Ziel ist M6a (Testkonstruktion) zu beenden, was ich letztes Semester angefangen, aber nicht geschrieben habe. Als interessantes Modul soll es die Community Psychologie sein. Ich mag den Schwerpunkt der Fernuni sehr. Den gibts sonst nirgends angeboten und viele der FU Studis interessiert es auch nicht, aber das kann ich gar nicht nachvollziehen. Endlich ein Themenfeld, in dem es um positive und/oder spannende anwendungsorientierte Aspekte der Psychologie geht (Bürgerbeteiligung, Empowerment, Nachbarschaft, Frieden, Umweltschutz, Radikalisierung) und sich mal nicht alles um Krankheit, Abnormalität, Selektion, kognitiv-biologische Vorgänge, Fragebögen und Statistik dreht.

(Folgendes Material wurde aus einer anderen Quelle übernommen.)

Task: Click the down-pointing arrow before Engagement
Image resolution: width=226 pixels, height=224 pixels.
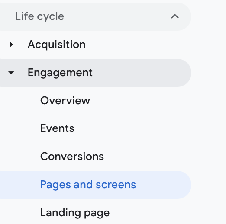Action: pos(11,73)
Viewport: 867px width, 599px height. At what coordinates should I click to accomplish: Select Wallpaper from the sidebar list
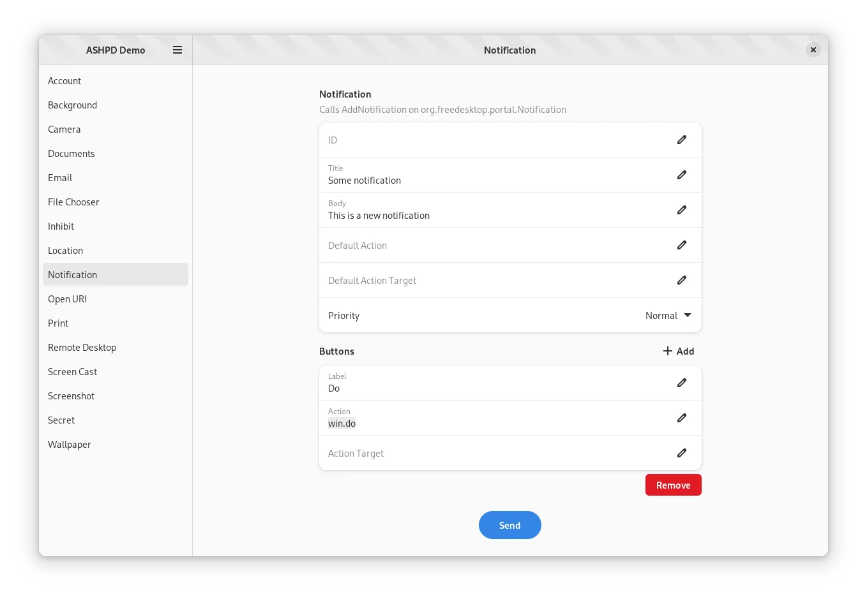coord(69,445)
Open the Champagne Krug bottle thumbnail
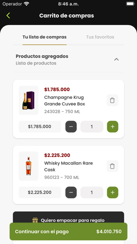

Dann habe ich mich noch für M6b (experimentelles Praktikum) angemeldet, dachte als Ersatz, weil ich keine Präsenzveranstaltung belegen kann, schaue ich mal, ob ich dort reinkomme. Ist wegen der geringen Kapazität nicht so leicht zu kriegen. Habe aber meine Chancen für das experimentelle Praktikum so niedrig geschätzt, dass ich es wieder abgemeldet habe. Und zack kam eine Mail, bin zu gelassen. Hä??? Da werden doch Leute kurz vorm Abschluss bevorzugt. Ich bin doch noch ganz am Anfang, wie ist das denn jetzt passiert? Aber gut, habe angenommen und bin völlig erschlagen, was das für ein Aufwand ist das Modul (eigene Untersuchung planen, durchführen, auswerten in Gruppe mit regelmäßigen Meetings und am Ende mein Hassgegner - eine Hausarbeit). Aber da das HO das gerade zulässt, vor allem die vielen Online Meetings während normaler Arbeitszeiten (wer soll an sowas eigentlich im Normalfall teilnehmen?), bekommt das jetzt die Priorität. Mit Glück schaffe ich noch M6a zusätzlich. Community P. habe ich quasi abgeschrieben, keine Chance für alles zusammen.

 

Da ich letztes Semester mit dem Ziel 2 Module zu schaffen wie immer gescheitert bin, hatten mein Freund und ich überlegt, wie wir mich motiviert bekommen. Er hat mir dafür einen Lernplan in Excel gebastelt. Ich habe überschlagen wie viel Zeit pro Modul ich brauche (Literatur, Vorlesung, Tutorien, Einsendeaufgaben) und das auf den Bearbeitungszeitraum aufgeteilt. Daraus enstand dann eine Soll-Zeit pro Werktag. In die Tabelle tippe ich nun immer ein, was meine Ist-Zeit am Tag war und sehe dann den Fortschrittsbalkon in die Höhe schnellen. Wenn ich Ist und Soll einigermaßen im Gleichgewicht halte, gibt es regelmäßige Belohnungen für die Motivation (Massage, essen gehen, etc.). Das hilft tatsächlich erstmal ungemein. Allerdings ist die Soll-Zeit schon sehr hoch. Auf lange Sicht so nicht durchzuhalten, aber es ist ja nun mal die Zeit, die ich brauche zum Ausarbeiten. Wenn ich es also nicht durchhalte, werden es eben keine 2 Module pro Semester. Das wäre wirklich schade. Kann ich nur hoffen, dass ich die Zeit zu großzügig kalkuliert habe und eigentlich mit weniger hinkomme. Oder Corona die Langeweile für mich so unerträglich macht, dass ich mehr für die Uni mache :)

2 Kommentare


Empfohlene Kommentare

  • Admin

Da hast du aber einen sehr unterstütztenden Freund - finde ich klasse 🙂. Klappt das denn für dich, dass er sich für dich überlegt hat, wie ihr dich motiviert bekommen könnt?